Later, one of the thugs committed an act of emesis on our front porch! Said fellow had complained of being "hung over like a [expletive] pig" all day. 'Twas a sad coda to a day of genuine progress for Dorrie's project.

But, in a true "silver lining" of a moment, Dorrie bade "Raydon" to mop up the outpour. How that gay blade grumbled in protest! Yet, I must admit, he did a superb job of elimating stain, spillage and odor. Should his design "racket" hit a reef, "Raydon" has a promising career ahead as a custodian!

In "otros palabros" (that is Spanish for 'other news'), young Raphael visited our household the day after Christmas. Upon his arrival, I proudly presented him with my hand-picked gift.

Dorrie brought the lad a hot mug of Velvet Fog, which he thoroughly enjoyed as he nervously unwrapped his gift parcel. "Revistas!" he cried with surprise. Raphael sniffed the bronzed vintage newsprint. He smiled. "¡Estos son revistas muy viejos, Señor Mason!"

Raphael apologized with a smile. "By this I mean... these are very aged! They must be quite rare!"

"They are yours to enjoy, Raphael," I said with warmth. "It would appear you are already a student of--did you call them 'revisas?'"

"Revistas, Señor Mason! And, si, I am most fond of these! They are most popular in my home town!"

I explained that this gift was twofold: both as an expression of my warmth and friendship for young Vazquez, and as an educational aid. "By reading these stories, you shall develop more of an ear for American speech. I sincerely feel these, er, revistas will enable you to better take your rightful place in American society!"

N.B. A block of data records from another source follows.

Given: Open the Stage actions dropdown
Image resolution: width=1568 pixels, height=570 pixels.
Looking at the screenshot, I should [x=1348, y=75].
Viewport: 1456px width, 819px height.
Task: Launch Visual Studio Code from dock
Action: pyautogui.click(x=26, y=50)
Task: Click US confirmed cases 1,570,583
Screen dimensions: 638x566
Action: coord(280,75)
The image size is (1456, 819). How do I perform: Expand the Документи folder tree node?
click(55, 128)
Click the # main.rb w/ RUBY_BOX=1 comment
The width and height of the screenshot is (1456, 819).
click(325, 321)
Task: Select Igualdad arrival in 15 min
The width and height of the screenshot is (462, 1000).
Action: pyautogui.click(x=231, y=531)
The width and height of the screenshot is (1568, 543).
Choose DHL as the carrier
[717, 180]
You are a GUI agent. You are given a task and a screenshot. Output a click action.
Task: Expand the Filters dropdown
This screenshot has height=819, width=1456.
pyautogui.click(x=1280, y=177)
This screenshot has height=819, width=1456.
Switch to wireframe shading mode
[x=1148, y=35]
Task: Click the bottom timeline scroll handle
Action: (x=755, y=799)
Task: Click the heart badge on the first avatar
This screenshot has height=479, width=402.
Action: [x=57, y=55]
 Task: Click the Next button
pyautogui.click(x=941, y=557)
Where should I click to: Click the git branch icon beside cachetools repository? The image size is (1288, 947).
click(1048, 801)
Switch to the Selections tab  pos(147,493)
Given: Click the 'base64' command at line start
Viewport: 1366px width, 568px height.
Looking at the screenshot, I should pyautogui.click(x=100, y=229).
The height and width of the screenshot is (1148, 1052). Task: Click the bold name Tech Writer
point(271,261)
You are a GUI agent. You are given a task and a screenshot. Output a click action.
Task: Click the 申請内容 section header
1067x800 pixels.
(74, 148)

Tears formed in Raphael's eyes. Then he reached across the coffee table and hugged me. "You are truly my friend," he said.

Raphael stayed for dinner. Many times he asked Dorrie if such foodstuffs were to be served at her imminent bistro. Her positive answers further delighted him. "I will bring all my friends and relatives to dine here!"

Thus, there is new hope in the horizon for this youth. I trust it shall be a positive experience--one that enables him to find his American destiny!

My return to work on Monday was dreary. The sky opened up and rain poured mercilessly upon my fellow commuters. I welcomed the escape from the construction brutes and from "Raydon." I still had much back-work to collate, approve and file.

My team members looked haggard and gaunt. Unlike my quiet, contemplative New Year's Eve, theirs were ribald, distaff and, from their piquant descriptions, violently emetic as well.

Ah, the follies of youth! When I hear such tales of debauchery, I take comfort in my advancing years, and in the calm of my life. 2010 promises to be another year of panelological pleasures and life contentment for myself.

May it be thus for you, my internet friends!

I shall return soon with more gilded offerings from the pages of Science Comics!